## [Task]
Count every line in the following entries where the word "This" appears. Give the count alone.

Saved data entries:
--

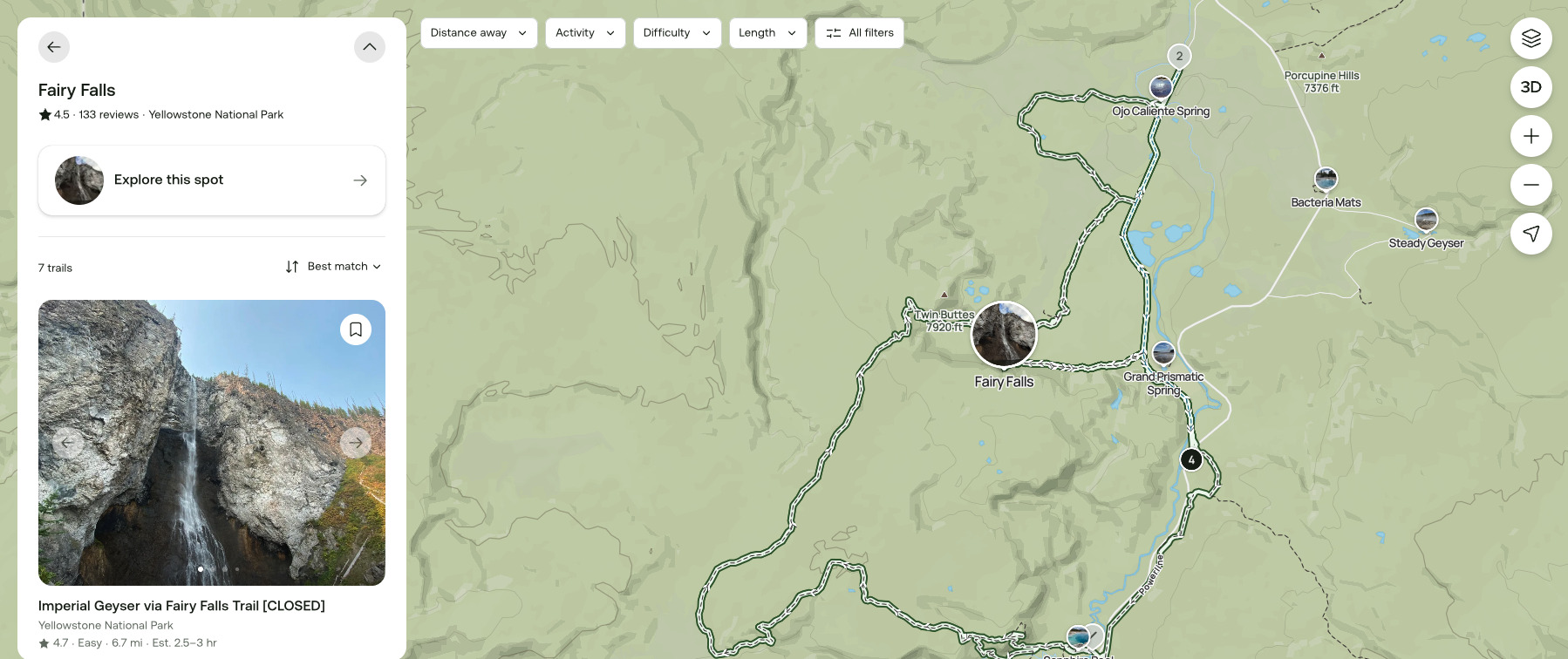Show next trail photo
Viewport: 1568px width, 659px height.
[x=356, y=443]
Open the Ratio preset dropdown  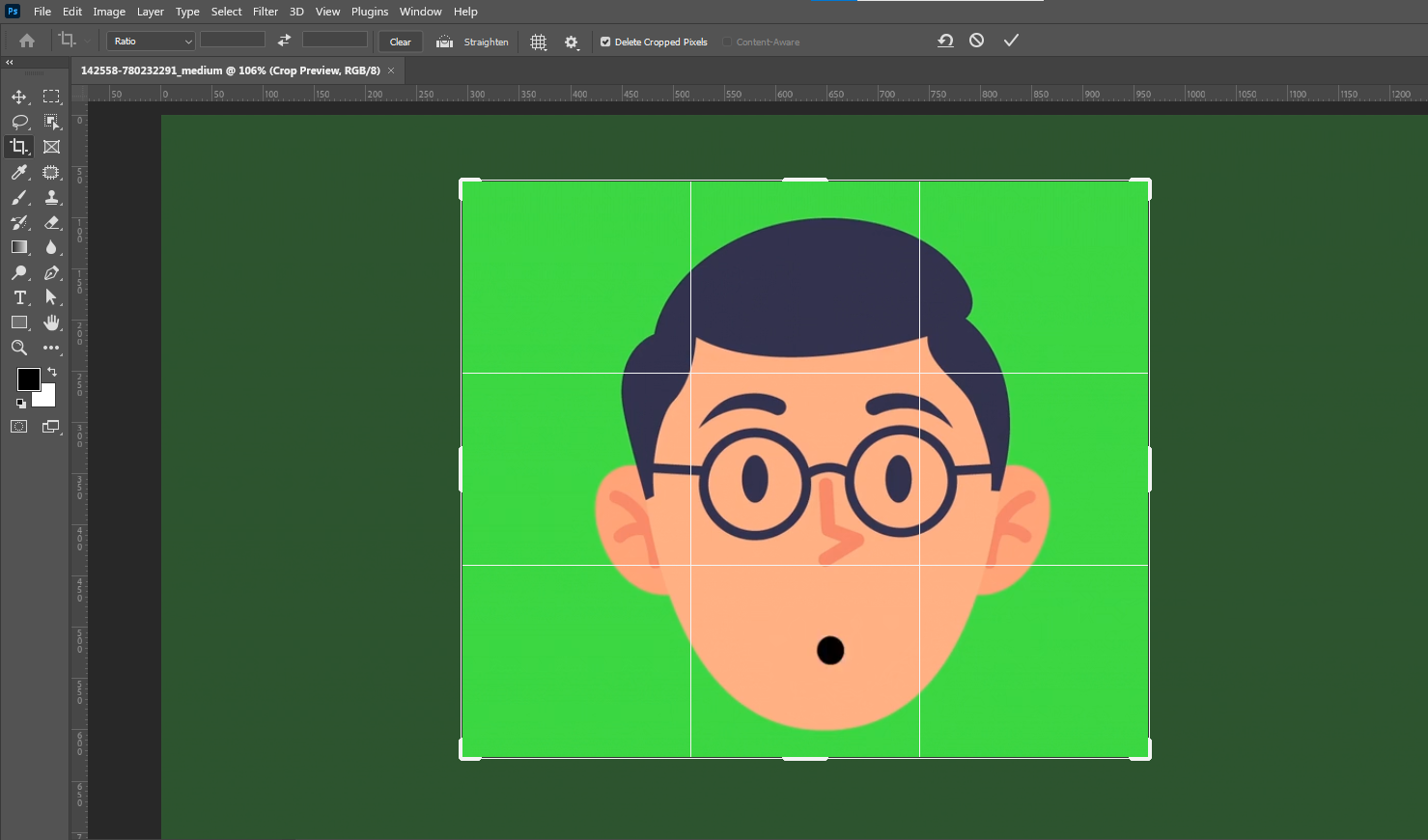(152, 42)
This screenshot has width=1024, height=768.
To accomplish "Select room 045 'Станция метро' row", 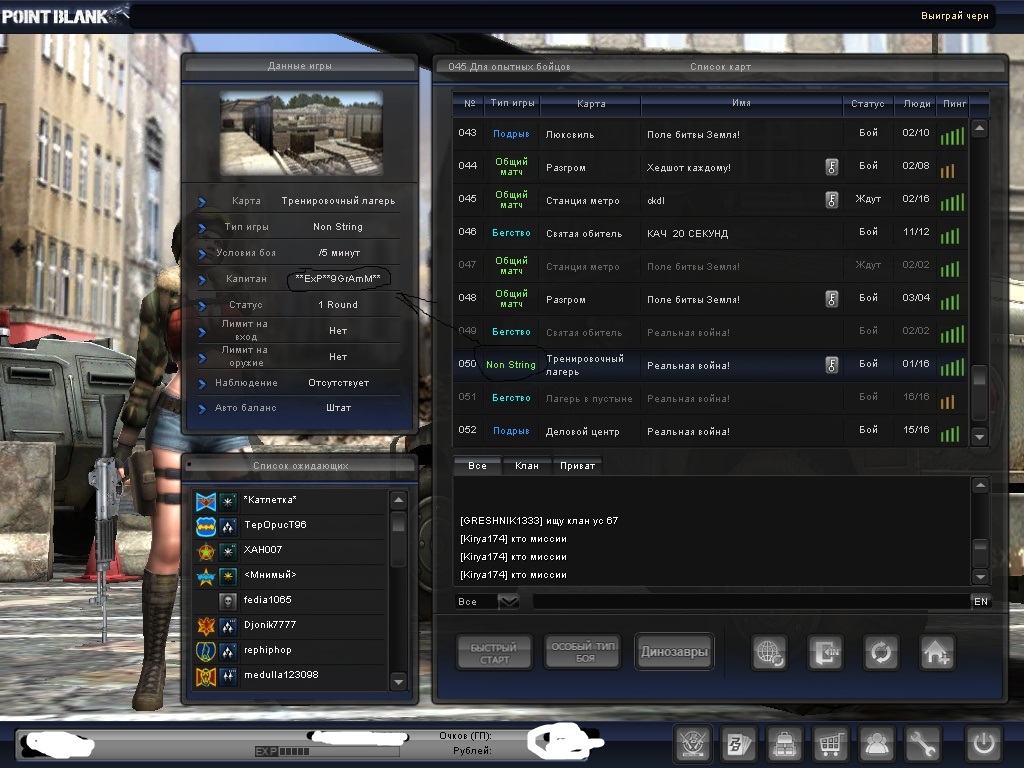I will (700, 200).
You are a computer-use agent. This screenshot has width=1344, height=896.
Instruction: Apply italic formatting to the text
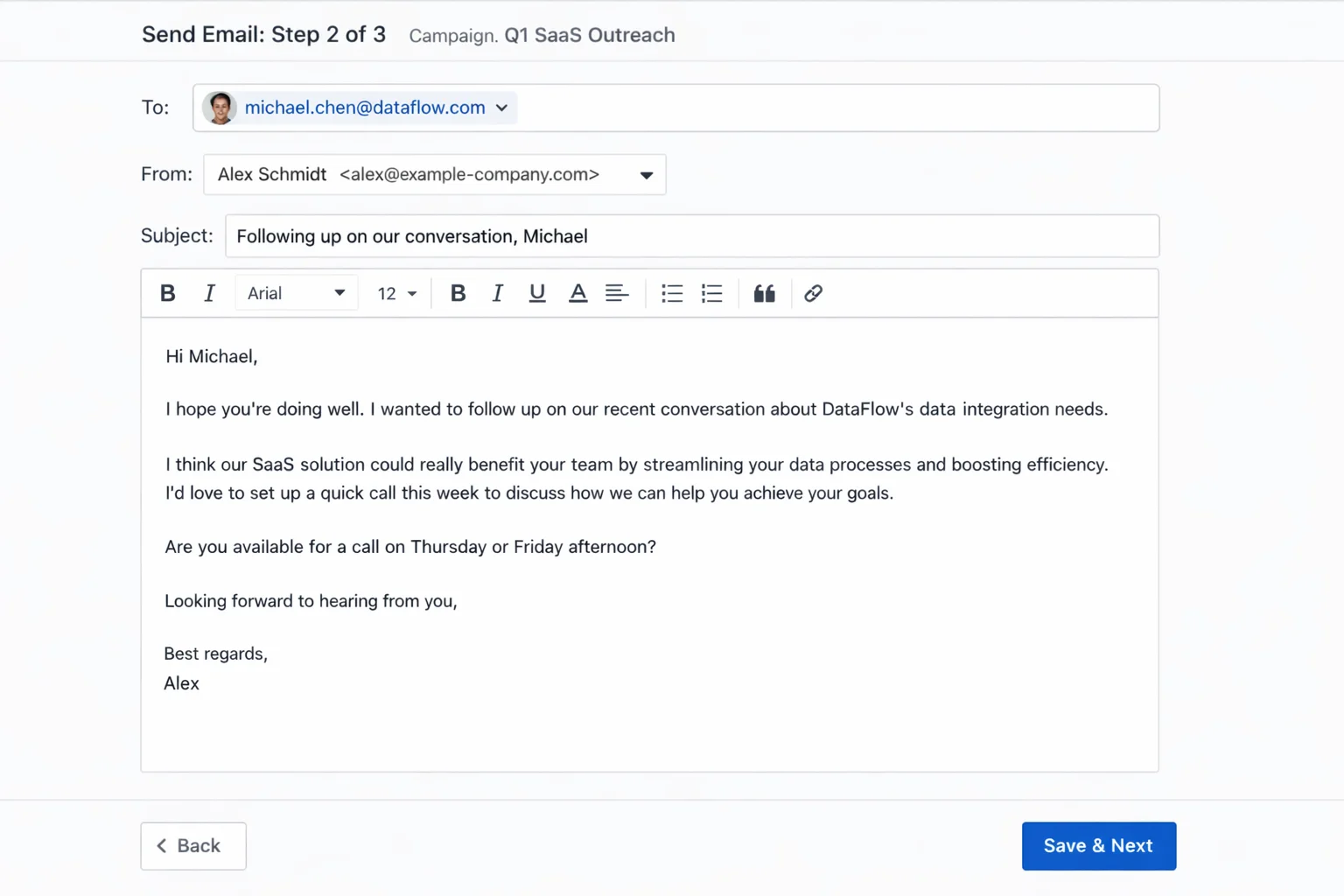pyautogui.click(x=497, y=293)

--

## [Reply to the exercise]
2